Logging, exercise & water galore! No weight loss! Help!

I'm consistently logging my food and exercising for at least an hour a day! I'm about 5 weeks into working out with my PT and I can tell I'm building my strength daily, my husband says that he can tell that my trouble areas ( arms, thighs & butt) are slimming down but I'm still frustrated with no weight loss! I don't know what to do but I'm open to suggestions any helpful advice is appreciated!

Replies

  • ecw3780
    ecw3780 Posts: 608 Member
    eat back your exercise calories. drink more water than you ever thought possible. Take an occasional break from exercise. Watch your salt intake. get plenty or rest. Weigh and measure your food. eat 40% carbs, 40% protein, 20% fat....all these are things that could help.
  • therunninghippie
    therunninghippie Posts: 53 Member
    If you can tell a difference, don't sweat it. It's probably just water retention. :) my muscles retained about 5 lbs of muscle when I started exercising vigorously.
  • scottaworley
    scottaworley Posts: 871 Member
    Are you eating back your exercise calories? How many calories per day? Are you measuring everything?
  • bceltic
    bceltic Posts: 135 Member
    It will be hard for the more experienced people here to help when there is no info showing about what you weigh now., what your eating etc... Open you food diary for people to see, so they can help. Measurements are a better way to calculate you progress, did you take measurements before you started ,to have something to compare?
  • scottaworley
    scottaworley Posts: 871 Member
    eat back your exercise calories.
    Leads to eating back too many calories. Not recommended. Use TDEE - instead.
    drink more water than you ever thought possible.
    With a potential for water toxicity... I don't think so. Drink when you're thirsty. Make sure your hydrated. Make sure your urine is a light color.
    eat 40% carbs, 40% protein, 20% fat....all these are things that could help.
    No. Eat 1g of protein per lb of lean body mass. If you don't know your body fat % you can do .8g per pound of body mass. Eat .45g of fat per pound of body weight. Make the rest carbs.
    40/40/20 is probably not enough fat.
  • wpanderson
    wpanderson Posts: 194
    I'm not eating back my exercise calories since I burn around 1,000 a day, I didn't know that would be beneficial! I'm eating anywhere from 1600-2000 calories if you don't subtract my exercise. Definitely more carbs than I should be eating I guess. I bought a food scale tonight to make sure and measure more accurately!

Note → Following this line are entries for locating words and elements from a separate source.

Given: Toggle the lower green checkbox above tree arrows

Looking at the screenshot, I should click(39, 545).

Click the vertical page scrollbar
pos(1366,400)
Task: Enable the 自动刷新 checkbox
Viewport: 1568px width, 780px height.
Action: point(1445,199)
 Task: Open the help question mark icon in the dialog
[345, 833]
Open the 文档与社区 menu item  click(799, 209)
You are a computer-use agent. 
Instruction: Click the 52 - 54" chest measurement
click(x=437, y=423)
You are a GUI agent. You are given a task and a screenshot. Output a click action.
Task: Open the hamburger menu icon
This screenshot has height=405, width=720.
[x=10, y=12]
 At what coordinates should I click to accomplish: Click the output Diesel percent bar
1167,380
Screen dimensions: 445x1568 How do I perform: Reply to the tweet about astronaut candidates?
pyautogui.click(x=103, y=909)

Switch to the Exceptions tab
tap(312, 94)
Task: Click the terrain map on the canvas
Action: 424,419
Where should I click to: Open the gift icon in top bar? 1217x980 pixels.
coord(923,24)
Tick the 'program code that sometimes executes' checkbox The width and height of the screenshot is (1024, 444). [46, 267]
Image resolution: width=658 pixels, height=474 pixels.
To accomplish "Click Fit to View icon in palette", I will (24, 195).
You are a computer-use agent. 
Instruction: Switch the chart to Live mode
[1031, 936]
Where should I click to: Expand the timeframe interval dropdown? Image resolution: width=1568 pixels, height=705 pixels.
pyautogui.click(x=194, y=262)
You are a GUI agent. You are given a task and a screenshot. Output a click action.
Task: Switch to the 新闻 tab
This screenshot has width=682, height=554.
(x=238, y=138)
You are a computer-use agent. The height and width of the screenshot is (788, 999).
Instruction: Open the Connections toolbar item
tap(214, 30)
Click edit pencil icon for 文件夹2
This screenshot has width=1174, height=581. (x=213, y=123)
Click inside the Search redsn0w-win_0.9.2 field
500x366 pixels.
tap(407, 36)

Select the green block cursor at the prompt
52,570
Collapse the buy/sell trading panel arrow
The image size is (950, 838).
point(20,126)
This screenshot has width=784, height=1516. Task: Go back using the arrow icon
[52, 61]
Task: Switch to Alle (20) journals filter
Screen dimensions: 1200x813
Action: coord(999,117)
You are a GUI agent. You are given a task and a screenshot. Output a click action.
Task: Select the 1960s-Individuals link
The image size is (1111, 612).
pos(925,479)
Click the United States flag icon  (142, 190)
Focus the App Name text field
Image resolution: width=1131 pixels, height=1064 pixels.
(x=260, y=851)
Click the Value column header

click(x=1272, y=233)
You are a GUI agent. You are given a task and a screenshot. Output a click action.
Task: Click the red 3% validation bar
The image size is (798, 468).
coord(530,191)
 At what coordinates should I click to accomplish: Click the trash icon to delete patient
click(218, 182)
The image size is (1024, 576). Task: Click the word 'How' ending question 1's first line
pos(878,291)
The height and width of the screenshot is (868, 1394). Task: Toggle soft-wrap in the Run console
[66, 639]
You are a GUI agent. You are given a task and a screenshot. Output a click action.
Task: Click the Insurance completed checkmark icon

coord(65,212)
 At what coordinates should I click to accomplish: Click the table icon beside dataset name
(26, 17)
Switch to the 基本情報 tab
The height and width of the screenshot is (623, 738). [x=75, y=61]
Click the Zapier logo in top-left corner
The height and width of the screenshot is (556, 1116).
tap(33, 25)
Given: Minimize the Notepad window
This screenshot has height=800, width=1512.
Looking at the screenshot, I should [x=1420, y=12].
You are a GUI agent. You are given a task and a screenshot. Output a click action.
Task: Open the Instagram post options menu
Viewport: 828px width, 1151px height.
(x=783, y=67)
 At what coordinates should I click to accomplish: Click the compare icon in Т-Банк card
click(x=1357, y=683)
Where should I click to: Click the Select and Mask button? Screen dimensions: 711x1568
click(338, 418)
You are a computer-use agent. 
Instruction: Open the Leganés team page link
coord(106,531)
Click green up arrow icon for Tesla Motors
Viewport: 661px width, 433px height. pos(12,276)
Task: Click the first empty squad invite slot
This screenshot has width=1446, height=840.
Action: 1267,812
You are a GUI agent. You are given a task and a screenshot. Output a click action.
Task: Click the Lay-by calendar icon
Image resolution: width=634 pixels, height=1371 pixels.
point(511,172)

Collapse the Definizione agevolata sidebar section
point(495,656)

    I did take measurements and its another week before I measure again & my food diary is open, today was a cheat day however so don't judge from today!
  • DebbieLyn63
    DebbieLyn63 Posts: 2,654 Member
    You have lost 9 lbs in 5 weeks? That's not too shabby.
  • scottaworley
    scottaworley Posts: 871 Member
    I'm not eating back my exercise calories since I burn around 1,000 a day, I didn't know that would be beneficial! I'm eating anywhere from 1600-2000 calories if you don't subtract my exercise. Definitely more carbs than I should be eating I guess. I bought a food scale tonight to make sure and measure more accurately!

    Honestly as long as you are losing you're doing great. Make sure to weigh everything accurately.
    http://iifym.com/iifym-calculator/
    This has been invaluable to me.

    ETA: kind of seems like a mild case of undereat/overtrain. I would imagine you're probably eating at least 1000 under your TDEE which isn't good.
  • wpanderson
    wpanderson Posts: 194
    My TDEE says I should be eating 2500ish calories a day! It's worth a shot, now to figure out how to cram that much food in everyday! It does sound like I'm under eating if I'm working out 5 days a week hard core!